(Beginning of TEXT BLOCK)
During the early years of the American League as a major league, the league placed franchises in cities that were either in direct competition with National League teams (New York City, Chicago, Boston, Philadelphia, and St. Louis) or in markets abandoned by the National League after the 1899 contraction (Cleveland; Washington, D.C.; and briefly Baltimore). Only Detroit, home of the Detroit Tigers, was a true "new" baseball market for the American League, although the National League had previously hosted the Detroit Wolverines between 1881 and 1888.

In these early years, only two National League markets had no American League counterpart: Cincinnati and Pittsburgh. The American League agreed not to place a team in Pittsburgh, home to the then-dominant Pittsburgh Pirates, as part of the National Agreement in 1903. No second team was placed in Cincinnati to compete with the Cincinnati Reds.

After the remains of the original American League Baltimore Orioles went to New York in 1903, where they ultimately became reborn as the New York Yankees, no major league team moved for 50 years. This also reflected the population at the time, as most of the major population areas were in the Northeast and Midwestern United States in the aftermath of Reconstruction and later the Great Migration. An abortive attempt to move the St. Louis Browns to Los Angeles in December 1941 was derailed by the entry of the U.S. into World War II. Until the 1950s, Baseball was tied to the history and culture of New York City, home to three of the best teams: the Yankees, Giants and Dodgers.
(End of TEXT BLOCK)
(Beginning of EXTRACTED DATA)
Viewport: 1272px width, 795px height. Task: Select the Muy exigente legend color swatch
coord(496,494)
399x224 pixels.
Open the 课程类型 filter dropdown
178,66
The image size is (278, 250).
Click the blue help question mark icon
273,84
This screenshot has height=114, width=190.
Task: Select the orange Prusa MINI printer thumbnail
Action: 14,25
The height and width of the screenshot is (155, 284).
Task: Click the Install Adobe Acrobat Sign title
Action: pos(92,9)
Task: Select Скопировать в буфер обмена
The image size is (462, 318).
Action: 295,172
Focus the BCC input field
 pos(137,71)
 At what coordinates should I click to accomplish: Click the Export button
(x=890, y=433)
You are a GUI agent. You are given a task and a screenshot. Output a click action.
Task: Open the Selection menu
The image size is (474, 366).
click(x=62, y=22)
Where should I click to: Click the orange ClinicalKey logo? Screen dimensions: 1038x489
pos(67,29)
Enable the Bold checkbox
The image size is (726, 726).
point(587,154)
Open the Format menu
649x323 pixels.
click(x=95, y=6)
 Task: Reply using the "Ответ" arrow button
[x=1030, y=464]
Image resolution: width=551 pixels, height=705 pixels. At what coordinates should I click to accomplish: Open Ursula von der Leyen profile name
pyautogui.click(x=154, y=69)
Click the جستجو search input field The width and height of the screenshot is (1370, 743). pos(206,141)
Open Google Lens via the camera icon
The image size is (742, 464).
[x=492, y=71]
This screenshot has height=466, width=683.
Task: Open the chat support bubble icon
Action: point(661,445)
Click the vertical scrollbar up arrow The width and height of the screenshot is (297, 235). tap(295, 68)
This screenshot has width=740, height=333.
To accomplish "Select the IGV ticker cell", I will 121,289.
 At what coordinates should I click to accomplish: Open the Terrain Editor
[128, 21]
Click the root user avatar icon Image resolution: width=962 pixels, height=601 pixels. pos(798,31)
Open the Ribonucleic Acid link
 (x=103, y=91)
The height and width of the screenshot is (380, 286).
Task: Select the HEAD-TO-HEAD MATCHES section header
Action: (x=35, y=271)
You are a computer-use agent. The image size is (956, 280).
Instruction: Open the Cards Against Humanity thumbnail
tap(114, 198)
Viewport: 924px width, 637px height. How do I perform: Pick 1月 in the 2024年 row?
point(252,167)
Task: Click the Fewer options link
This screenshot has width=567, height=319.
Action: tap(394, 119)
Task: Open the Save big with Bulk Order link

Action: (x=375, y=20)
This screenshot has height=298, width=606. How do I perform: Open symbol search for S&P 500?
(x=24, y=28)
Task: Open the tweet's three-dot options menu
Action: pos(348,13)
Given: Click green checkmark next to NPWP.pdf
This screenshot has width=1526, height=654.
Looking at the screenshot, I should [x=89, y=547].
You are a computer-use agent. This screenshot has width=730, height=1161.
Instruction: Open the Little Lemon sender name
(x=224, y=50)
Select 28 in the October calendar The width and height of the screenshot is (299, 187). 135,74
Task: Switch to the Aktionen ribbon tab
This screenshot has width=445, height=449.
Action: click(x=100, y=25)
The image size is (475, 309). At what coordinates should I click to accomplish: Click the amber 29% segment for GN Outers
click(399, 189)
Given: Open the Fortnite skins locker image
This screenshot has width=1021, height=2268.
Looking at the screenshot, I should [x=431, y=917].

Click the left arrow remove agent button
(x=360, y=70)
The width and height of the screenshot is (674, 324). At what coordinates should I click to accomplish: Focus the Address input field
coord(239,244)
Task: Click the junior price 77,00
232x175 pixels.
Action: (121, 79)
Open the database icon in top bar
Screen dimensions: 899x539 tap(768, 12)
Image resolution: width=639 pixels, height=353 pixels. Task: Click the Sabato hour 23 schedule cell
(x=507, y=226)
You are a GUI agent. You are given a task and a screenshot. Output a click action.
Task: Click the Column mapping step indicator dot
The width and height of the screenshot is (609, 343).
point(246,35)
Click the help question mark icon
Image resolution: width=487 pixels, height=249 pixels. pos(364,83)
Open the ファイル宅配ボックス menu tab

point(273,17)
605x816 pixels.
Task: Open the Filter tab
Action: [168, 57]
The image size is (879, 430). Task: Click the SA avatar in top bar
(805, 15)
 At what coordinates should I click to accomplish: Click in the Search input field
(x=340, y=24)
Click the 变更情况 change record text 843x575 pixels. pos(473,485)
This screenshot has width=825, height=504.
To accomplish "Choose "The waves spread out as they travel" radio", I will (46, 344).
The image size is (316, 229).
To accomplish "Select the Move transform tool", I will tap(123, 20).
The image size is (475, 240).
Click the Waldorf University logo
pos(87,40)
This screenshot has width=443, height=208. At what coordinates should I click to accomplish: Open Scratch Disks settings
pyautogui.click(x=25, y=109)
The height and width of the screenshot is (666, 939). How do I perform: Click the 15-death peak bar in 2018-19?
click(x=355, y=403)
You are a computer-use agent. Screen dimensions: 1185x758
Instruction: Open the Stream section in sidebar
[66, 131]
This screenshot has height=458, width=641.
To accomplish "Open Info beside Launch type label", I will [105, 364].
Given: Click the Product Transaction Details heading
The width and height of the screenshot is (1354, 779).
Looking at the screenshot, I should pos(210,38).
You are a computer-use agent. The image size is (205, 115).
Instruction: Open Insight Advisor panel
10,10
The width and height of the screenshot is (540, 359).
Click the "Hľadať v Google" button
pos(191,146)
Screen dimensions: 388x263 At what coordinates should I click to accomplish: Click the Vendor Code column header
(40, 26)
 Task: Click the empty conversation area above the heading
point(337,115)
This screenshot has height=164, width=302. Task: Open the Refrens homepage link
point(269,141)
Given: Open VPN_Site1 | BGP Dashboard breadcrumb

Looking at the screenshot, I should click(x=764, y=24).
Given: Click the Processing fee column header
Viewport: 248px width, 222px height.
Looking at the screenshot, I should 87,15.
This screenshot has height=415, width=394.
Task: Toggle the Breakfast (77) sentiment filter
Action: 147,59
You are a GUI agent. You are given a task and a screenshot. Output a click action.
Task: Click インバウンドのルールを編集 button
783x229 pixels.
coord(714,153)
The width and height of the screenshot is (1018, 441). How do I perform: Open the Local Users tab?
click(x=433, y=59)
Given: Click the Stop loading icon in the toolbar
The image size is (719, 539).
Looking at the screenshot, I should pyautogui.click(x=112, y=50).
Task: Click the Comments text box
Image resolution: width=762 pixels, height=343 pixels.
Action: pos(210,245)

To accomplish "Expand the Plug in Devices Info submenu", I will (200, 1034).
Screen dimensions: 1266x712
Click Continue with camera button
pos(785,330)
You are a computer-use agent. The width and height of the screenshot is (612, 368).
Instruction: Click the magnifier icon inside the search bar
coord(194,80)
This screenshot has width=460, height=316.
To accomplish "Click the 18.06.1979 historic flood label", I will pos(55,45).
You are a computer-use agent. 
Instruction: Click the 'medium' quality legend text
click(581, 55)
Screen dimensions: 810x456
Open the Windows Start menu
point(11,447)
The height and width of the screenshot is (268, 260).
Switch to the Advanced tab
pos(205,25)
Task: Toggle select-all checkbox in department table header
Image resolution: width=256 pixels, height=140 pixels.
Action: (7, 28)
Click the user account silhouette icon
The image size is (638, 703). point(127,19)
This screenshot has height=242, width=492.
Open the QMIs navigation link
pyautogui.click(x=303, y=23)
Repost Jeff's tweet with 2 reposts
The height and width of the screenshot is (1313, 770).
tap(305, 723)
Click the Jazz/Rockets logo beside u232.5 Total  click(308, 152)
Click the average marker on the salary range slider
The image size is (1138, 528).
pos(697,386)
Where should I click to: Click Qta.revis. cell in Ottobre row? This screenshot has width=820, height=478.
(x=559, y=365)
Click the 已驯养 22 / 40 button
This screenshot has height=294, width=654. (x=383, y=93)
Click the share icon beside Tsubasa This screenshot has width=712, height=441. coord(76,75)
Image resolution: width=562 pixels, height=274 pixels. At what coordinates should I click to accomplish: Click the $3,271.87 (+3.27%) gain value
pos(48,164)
(End of EXTRACTED DATA)
-- EXERCISE BRIEF --
In the text about early American League franchises, which two National League markets had no American League counterpart in the league's early years? The lines play no part here.

-- OUTPUT FOR THIS EXERCISE --
Cincinnati and Pittsburgh.